Dual pharmacological properties of a cyclic AMP-sensitive potassium channel.

The Journal of pharmacology and experimental therapeutics (1999-06-25)
J C Gomora, J J Enyeart
ABSTRACT

Bovine adrenal zona fasciculata cells express a novel K+ current (IAC) that sets the resting potential while it couples adrenocorticotropin and angiotensin II receptors to membrane depolarization and cortisol secretion. IAC is distinctive among K+ channels both in its activation by ATP and its inhibition by cyclic AMP. Whole-cell and single-channel patch-clamp recording was used to establish a pharmacological profile of IAC K+ channels.

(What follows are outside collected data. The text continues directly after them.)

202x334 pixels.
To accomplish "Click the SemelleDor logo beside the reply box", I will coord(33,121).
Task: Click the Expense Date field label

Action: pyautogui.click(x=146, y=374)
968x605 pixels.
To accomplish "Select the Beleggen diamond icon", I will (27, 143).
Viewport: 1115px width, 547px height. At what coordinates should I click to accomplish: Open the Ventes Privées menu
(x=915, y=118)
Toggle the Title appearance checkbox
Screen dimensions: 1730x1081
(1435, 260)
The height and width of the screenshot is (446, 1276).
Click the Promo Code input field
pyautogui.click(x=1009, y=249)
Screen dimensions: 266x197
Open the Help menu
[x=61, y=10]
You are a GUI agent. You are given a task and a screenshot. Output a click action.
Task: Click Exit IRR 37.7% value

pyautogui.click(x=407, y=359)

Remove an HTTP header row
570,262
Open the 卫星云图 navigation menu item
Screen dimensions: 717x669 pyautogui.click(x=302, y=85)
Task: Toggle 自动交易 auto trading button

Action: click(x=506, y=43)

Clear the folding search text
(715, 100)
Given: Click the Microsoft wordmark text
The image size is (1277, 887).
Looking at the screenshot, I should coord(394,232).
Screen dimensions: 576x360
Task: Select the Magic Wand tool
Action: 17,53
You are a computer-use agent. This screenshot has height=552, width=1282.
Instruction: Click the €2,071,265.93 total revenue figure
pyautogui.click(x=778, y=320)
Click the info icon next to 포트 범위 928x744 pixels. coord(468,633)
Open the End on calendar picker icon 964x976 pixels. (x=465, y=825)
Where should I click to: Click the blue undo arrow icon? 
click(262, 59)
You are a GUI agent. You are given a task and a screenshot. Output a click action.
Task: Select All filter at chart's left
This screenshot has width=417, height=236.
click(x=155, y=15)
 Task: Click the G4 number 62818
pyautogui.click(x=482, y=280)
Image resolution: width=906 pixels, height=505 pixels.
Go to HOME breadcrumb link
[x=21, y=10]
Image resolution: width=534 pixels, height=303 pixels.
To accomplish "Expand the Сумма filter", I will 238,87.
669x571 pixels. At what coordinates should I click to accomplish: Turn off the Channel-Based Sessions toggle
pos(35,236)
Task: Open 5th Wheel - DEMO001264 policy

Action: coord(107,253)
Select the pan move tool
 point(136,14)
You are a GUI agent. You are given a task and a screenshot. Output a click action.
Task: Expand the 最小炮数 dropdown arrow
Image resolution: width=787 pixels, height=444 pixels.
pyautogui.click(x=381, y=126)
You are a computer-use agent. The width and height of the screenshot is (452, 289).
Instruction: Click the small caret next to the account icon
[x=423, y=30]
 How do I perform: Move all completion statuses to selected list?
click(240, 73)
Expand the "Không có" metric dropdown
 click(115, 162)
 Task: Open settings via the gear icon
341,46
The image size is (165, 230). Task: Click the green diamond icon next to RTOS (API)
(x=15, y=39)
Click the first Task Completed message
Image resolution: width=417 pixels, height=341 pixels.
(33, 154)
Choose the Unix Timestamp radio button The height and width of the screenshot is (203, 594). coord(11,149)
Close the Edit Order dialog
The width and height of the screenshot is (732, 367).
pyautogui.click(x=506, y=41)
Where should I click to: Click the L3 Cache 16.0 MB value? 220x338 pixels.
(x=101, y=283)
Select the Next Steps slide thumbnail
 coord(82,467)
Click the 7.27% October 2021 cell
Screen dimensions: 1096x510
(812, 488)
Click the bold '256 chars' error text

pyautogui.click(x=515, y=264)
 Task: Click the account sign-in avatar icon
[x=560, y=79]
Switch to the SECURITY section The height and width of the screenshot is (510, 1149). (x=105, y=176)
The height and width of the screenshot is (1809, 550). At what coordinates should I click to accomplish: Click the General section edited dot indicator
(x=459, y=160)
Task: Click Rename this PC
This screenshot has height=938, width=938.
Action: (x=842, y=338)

IAC was blocked by antagonists of cyclic nucleotide-gated channels, including the diphenylbutylpiperidine (DPBP) antipsychotic pimozide and l-cis-diltiazem. Other DPBPs, including penfluridol and fluspirilene, also potently inhibited this channel. The inhibition of IAC by DPBPs was selective because 200-fold higher concentrations of penfluridol were required to inhibit voltage-gated IA K+ channels in adrenal zona fasciculata cells. Standard K+ channel antagonists blocked IAC at concentrations 100- to 100,000-fold higher than the DPBPs. IAC channels were also inhibited by the sulfonylureas glyburide and tolbutamide but at concentrations higher than those that typically block ATP-sensitive inward rectifier K+ channels. Overall, the relative order of potency and associated IC50 values for IAC antagonists were as follows: penfluridol (0.187 microM) > fluspirilene (0.232 microM) > pimozide (0.354 microM) > l-cis-diltiazem (24.9 microM) approximately quinidine (24.1 microM) > bupivacaine (113.2 microM) > tolbutamide (784.4 microM) > BaCl2 (1027 microM) > 4-aminopyridine (2750 microM) > tetraethylammonium (24,270 microM). IAC channels are unique in combining the pharmacological properties of K+-selective channels with those of cyclic nucleotide-gated cation channels. The potent block of IAC channels identifies DPBPs as a new class of K+ channel antagonists and suggests additional targets for these neuroleptics in the central nervous system.